That sounds threatening...


----------



## ColdGenius (9 mo ago)

That weird production of _Les vepres _was the only time I heard Rachel Willis-Sorensen. Despite of zombies it mostly wasn't that horrible as recent Bayreuth Ring, which was discussed this summer, just pretty mediocre, until ballet began. The notorious _Four seasons _ballet was a thing which pushed zombies aside. Procida barked something and basses through dynamics were switched on, simultaneously with the orchestra. At least half the audience cried "boo", the dancers stoically did their job (I even felt sorry for them). To the moment I stopped to get surprised by modern productions, but can't say it didn't enrich my experience. 
That time I took tickets for the opera rather than names. I knew Petean, Schrott and Hymel (the former made a good impression, the second surprised by his rapturous gruppies in the audience, the latter disappointed). The soprano was a new name for me, I wasn't astonished, but liked her and remembered her name. She seemed to me more lyric than dramatic, too light for this ill-fated opera. (My other live experience with it, _I vespri _that time, was not very successful too. Guleghina kept a big voice with powerful lower register, but her high notes were loud but saw-like to the time, and coloratura has never been her advantage.)
When I saw her name (RWS) in a schedule as Mimi next season, I thought it would be more appropriate. From her videos above Violetta and Donna Anna were the best for me. 
P.S. She is almost praised by Op.123, one of the most strict listeners at the forum. She obviously deserves attention.


----------



## Op.123 (Mar 25, 2013)

ColdGenius said:


> That weird production of _Les vepres _was the only time I heard Rachel Willis-Sorensen. Despite of zombies it mostly wasn't that horrible as recent Bayreuth Ring, which was discussed this summer, just pretty mediocre, until ballet began. The notorious _Four seasons _ballet was a thing which pushed zombies aside. Procida barked something and basses through dynamics were switched on, simultaneously with the orchestra. At least half the audience cried "boo", the dancers stoically did their job (I even felt sorry for them). To the moment I stopped to get surprised by modern productions, but can't say it didn't enrich my experience.
> That time I took tickets for the opera rather than names. I knew Petean, Schrott and Hymel (the former made a good impression, the second surprised by his rapturous gruppies in the audience, the latter disappointed). The soprano was a new name for me, I wasn't astonished, but liked her and remembered her name. She seemed to me more lyric than dramatic, too light for this ill-fated opera. (My other live experience with it, _I vespri _that time, was not very successful too. Guleghina kept a big voice with powerful lower register, but her high notes were loud but saw-like to the time, and coloratura has never been her advantage.)
> When I saw her name (RWS) in a schedule as Mimi next season, I thought it would be more appropriate. From her videos above Violetta and Donna Anna were the best for me.
> P.S. She is almost praised by Op.123, one of the most strict listeners at the forum. She obviously deserves attention.
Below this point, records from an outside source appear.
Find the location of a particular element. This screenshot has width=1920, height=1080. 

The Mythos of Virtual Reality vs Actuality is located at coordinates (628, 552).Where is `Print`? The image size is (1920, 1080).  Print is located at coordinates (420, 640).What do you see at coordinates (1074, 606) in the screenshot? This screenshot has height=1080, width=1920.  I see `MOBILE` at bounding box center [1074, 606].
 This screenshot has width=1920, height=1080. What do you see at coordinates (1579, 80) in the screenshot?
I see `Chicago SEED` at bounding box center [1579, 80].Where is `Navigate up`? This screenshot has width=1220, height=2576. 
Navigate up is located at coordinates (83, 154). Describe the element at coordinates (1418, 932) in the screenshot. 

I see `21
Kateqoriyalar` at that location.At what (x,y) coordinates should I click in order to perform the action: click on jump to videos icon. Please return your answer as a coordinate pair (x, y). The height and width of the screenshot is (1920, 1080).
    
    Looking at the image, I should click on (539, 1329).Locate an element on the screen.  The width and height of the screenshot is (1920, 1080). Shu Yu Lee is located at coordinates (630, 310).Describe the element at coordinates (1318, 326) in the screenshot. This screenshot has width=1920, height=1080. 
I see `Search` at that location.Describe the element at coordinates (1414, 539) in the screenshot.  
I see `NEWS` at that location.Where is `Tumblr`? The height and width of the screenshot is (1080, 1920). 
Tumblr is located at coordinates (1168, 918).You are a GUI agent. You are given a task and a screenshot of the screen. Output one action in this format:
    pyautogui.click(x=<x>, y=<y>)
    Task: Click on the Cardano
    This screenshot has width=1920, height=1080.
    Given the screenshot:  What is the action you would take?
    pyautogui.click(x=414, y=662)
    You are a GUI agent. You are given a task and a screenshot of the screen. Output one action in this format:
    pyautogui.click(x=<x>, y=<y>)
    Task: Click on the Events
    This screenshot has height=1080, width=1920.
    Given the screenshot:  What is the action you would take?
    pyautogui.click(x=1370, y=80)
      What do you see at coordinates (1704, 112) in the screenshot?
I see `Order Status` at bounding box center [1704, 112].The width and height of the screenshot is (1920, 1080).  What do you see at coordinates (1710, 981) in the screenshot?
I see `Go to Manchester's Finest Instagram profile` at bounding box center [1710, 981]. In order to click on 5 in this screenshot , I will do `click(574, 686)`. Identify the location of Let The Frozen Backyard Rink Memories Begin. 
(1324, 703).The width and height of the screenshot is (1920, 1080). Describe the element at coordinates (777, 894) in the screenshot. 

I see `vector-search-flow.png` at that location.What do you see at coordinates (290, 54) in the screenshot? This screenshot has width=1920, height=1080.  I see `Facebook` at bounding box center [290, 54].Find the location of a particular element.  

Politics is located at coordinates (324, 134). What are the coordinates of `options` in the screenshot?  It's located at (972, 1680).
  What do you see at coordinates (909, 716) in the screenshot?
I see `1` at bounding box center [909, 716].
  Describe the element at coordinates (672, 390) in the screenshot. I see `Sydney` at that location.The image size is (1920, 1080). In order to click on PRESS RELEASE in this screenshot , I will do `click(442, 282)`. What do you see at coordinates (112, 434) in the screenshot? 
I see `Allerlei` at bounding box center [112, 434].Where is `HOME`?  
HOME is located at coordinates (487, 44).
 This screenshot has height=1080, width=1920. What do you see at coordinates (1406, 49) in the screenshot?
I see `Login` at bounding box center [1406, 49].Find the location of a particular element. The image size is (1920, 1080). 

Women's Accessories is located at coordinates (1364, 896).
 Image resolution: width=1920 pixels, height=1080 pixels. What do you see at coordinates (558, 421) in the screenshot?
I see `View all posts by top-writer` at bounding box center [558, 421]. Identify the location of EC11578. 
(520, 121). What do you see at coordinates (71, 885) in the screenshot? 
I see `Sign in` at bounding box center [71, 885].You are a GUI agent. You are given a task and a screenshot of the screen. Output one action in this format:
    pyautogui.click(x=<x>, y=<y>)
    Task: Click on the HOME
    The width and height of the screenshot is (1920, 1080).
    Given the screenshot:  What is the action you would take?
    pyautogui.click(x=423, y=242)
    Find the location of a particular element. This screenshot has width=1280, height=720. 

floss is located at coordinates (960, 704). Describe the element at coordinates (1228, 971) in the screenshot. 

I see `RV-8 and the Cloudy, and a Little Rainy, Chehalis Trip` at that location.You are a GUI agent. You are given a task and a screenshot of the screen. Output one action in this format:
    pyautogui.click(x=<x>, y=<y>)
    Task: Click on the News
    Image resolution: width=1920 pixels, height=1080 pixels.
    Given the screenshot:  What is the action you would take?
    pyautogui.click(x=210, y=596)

I think if she freed up her method of sound production a bit more to add some more ring and ease to the sound and worked on developing a chest register she could be a decent spinto but I agree, I'm not sure about a dramatic. As a side note, I listened first through my phone speakers and currently have my headphones on so listened again. My headphones are eq'd as flat as I can get them and it does tend to expose some faults more clearly and I noticed more constriction of the sound than I did before. That said my previous comments still stand, though there might need to be a little more opening of the voice than I first thought.


----------



## Woodduck (Mar 17, 2014)

Tsaraslondon said:


> I see. I'm sure that's exactly what Verdi had in mind.


Yes, but he spelled it zambi.


----------